→ **DATA RECORDS**:
----

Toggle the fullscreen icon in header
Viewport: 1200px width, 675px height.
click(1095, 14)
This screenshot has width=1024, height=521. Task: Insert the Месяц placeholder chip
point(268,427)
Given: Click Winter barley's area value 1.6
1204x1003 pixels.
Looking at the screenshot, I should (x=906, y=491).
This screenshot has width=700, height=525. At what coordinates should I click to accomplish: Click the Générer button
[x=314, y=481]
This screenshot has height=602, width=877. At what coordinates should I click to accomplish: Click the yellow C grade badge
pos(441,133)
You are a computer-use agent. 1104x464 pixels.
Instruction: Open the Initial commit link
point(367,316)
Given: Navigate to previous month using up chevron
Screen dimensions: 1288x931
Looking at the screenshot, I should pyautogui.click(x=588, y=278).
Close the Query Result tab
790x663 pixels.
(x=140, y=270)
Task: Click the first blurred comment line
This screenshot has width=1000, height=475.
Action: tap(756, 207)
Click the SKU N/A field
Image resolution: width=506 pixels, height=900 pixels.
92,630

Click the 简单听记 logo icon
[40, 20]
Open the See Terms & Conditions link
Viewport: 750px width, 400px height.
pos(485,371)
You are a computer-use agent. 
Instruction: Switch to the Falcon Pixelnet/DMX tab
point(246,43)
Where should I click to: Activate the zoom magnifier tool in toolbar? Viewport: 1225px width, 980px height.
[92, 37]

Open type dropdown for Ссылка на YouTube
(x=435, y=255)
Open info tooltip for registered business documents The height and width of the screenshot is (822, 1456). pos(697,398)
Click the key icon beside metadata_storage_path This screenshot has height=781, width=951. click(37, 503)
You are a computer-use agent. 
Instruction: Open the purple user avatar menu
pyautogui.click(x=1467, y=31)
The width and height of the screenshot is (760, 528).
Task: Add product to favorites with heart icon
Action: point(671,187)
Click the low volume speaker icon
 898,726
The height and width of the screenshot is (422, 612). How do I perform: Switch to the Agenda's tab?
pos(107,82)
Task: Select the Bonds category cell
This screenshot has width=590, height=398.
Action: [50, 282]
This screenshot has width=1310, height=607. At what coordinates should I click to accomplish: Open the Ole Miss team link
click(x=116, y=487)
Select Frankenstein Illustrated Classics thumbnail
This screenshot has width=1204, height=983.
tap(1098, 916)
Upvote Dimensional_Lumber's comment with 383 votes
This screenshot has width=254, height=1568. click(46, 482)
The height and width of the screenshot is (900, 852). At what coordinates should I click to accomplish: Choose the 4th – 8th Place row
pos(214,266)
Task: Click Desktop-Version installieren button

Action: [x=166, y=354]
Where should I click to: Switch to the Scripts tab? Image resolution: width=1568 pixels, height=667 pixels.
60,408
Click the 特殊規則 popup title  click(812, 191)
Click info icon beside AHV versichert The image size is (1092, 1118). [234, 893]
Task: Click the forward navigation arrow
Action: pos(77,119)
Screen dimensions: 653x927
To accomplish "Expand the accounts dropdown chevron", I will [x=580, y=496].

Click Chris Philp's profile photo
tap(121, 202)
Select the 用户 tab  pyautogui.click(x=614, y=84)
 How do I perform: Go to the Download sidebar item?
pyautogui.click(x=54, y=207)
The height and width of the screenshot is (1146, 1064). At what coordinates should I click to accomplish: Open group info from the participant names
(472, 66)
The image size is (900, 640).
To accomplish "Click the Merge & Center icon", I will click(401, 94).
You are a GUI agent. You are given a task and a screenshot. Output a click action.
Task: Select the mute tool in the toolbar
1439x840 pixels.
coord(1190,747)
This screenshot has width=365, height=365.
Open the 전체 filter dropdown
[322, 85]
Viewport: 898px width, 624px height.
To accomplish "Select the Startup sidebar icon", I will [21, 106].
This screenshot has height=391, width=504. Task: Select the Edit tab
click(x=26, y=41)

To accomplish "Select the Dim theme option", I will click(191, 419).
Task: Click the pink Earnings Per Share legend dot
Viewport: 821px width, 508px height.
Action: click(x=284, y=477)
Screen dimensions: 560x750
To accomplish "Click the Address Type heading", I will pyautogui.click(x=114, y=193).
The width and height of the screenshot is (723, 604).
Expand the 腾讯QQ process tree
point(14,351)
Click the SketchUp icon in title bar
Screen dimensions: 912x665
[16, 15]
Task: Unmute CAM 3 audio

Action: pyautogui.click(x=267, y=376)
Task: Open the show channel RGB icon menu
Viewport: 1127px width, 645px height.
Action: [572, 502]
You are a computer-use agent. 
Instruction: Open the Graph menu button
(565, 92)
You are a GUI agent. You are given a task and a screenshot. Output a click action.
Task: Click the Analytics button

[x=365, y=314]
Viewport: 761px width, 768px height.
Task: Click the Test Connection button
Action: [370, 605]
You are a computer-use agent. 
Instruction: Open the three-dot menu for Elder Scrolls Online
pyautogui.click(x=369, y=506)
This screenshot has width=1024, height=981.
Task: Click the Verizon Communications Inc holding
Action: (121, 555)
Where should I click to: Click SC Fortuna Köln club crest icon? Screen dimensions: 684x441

----

From the first line to the last, give the data again exactly.

→ **WRITTEN ANSWER**:
Toggle the fullscreen icon in header
Viewport: 1200px width, 675px height.
click(1095, 14)
This screenshot has width=1024, height=521. Task: Insert the Месяц placeholder chip
point(268,427)
Given: Click Winter barley's area value 1.6
1204x1003 pixels.
Looking at the screenshot, I should (x=906, y=491).
This screenshot has width=700, height=525. At what coordinates should I click to accomplish: Click the Générer button
[x=314, y=481]
This screenshot has height=602, width=877. At what coordinates should I click to accomplish: Click the yellow C grade badge
pos(441,133)
You are a computer-use agent. 1104x464 pixels.
Instruction: Open the Initial commit link
point(367,316)
Given: Navigate to previous month using up chevron
Screen dimensions: 1288x931
Looking at the screenshot, I should pyautogui.click(x=588, y=278).
Close the Query Result tab
790x663 pixels.
(x=140, y=270)
Task: Click the first blurred comment line
This screenshot has width=1000, height=475.
Action: tap(756, 207)
Click the SKU N/A field
Image resolution: width=506 pixels, height=900 pixels.
92,630

Click the 简单听记 logo icon
[40, 20]
Open the See Terms & Conditions link
Viewport: 750px width, 400px height.
pos(485,371)
You are a computer-use agent. 
Instruction: Switch to the Falcon Pixelnet/DMX tab
point(246,43)
Where should I click to: Activate the zoom magnifier tool in toolbar? Viewport: 1225px width, 980px height.
[92, 37]

Open type dropdown for Ссылка на YouTube
(x=435, y=255)
Open info tooltip for registered business documents The height and width of the screenshot is (822, 1456). pos(697,398)
Click the key icon beside metadata_storage_path This screenshot has height=781, width=951. click(37, 503)
You are a computer-use agent. 
Instruction: Open the purple user avatar menu
pyautogui.click(x=1467, y=31)
The width and height of the screenshot is (760, 528).
Task: Add product to favorites with heart icon
Action: point(671,187)
Click the low volume speaker icon
 898,726
The height and width of the screenshot is (422, 612). How do I perform: Switch to the Agenda's tab?
pos(107,82)
Task: Select the Bonds category cell
This screenshot has width=590, height=398.
Action: [50, 282]
This screenshot has width=1310, height=607. At what coordinates should I click to accomplish: Open the Ole Miss team link
click(x=116, y=487)
Select Frankenstein Illustrated Classics thumbnail
This screenshot has width=1204, height=983.
tap(1098, 916)
Upvote Dimensional_Lumber's comment with 383 votes
This screenshot has width=254, height=1568. click(46, 482)
The height and width of the screenshot is (900, 852). At what coordinates should I click to accomplish: Choose the 4th – 8th Place row
pos(214,266)
Task: Click Desktop-Version installieren button

Action: [x=166, y=354]
Where should I click to: Switch to the Scripts tab? Image resolution: width=1568 pixels, height=667 pixels.
60,408
Click the 特殊規則 popup title  click(812, 191)
Click info icon beside AHV versichert The image size is (1092, 1118). [234, 893]
Task: Click the forward navigation arrow
Action: pos(77,119)
Screen dimensions: 653x927
To accomplish "Expand the accounts dropdown chevron", I will [x=580, y=496].

Click Chris Philp's profile photo
tap(121, 202)
Select the 用户 tab  pyautogui.click(x=614, y=84)
 How do I perform: Go to the Download sidebar item?
pyautogui.click(x=54, y=207)
The height and width of the screenshot is (1146, 1064). At what coordinates should I click to accomplish: Open group info from the participant names
(472, 66)
The image size is (900, 640).
To accomplish "Click the Merge & Center icon", I will click(401, 94).
You are a GUI agent. You are given a task and a screenshot. Output a click action.
Task: Select the mute tool in the toolbar
1439x840 pixels.
coord(1190,747)
This screenshot has width=365, height=365.
Open the 전체 filter dropdown
[322, 85]
Viewport: 898px width, 624px height.
To accomplish "Select the Startup sidebar icon", I will [21, 106].
This screenshot has height=391, width=504. Task: Select the Edit tab
click(x=26, y=41)

To accomplish "Select the Dim theme option", I will click(191, 419).
Task: Click the pink Earnings Per Share legend dot
Viewport: 821px width, 508px height.
Action: click(x=284, y=477)
Screen dimensions: 560x750
To accomplish "Click the Address Type heading", I will pyautogui.click(x=114, y=193).
The width and height of the screenshot is (723, 604).
Expand the 腾讯QQ process tree
point(14,351)
Click the SketchUp icon in title bar
Screen dimensions: 912x665
[16, 15]
Task: Unmute CAM 3 audio

Action: pyautogui.click(x=267, y=376)
Task: Open the show channel RGB icon menu
Viewport: 1127px width, 645px height.
Action: [572, 502]
You are a computer-use agent. 
Instruction: Open the Graph menu button
(565, 92)
You are a GUI agent. You are given a task and a screenshot. Output a click action.
Task: Click the Analytics button

[x=365, y=314]
Viewport: 761px width, 768px height.
Task: Click the Test Connection button
Action: [370, 605]
You are a computer-use agent. 
Instruction: Open the three-dot menu for Elder Scrolls Online
pyautogui.click(x=369, y=506)
This screenshot has width=1024, height=981.
Task: Click the Verizon Communications Inc holding
Action: (121, 555)
Where should I click to: Click SC Fortuna Köln club crest icon? Screen dimensions: 684x441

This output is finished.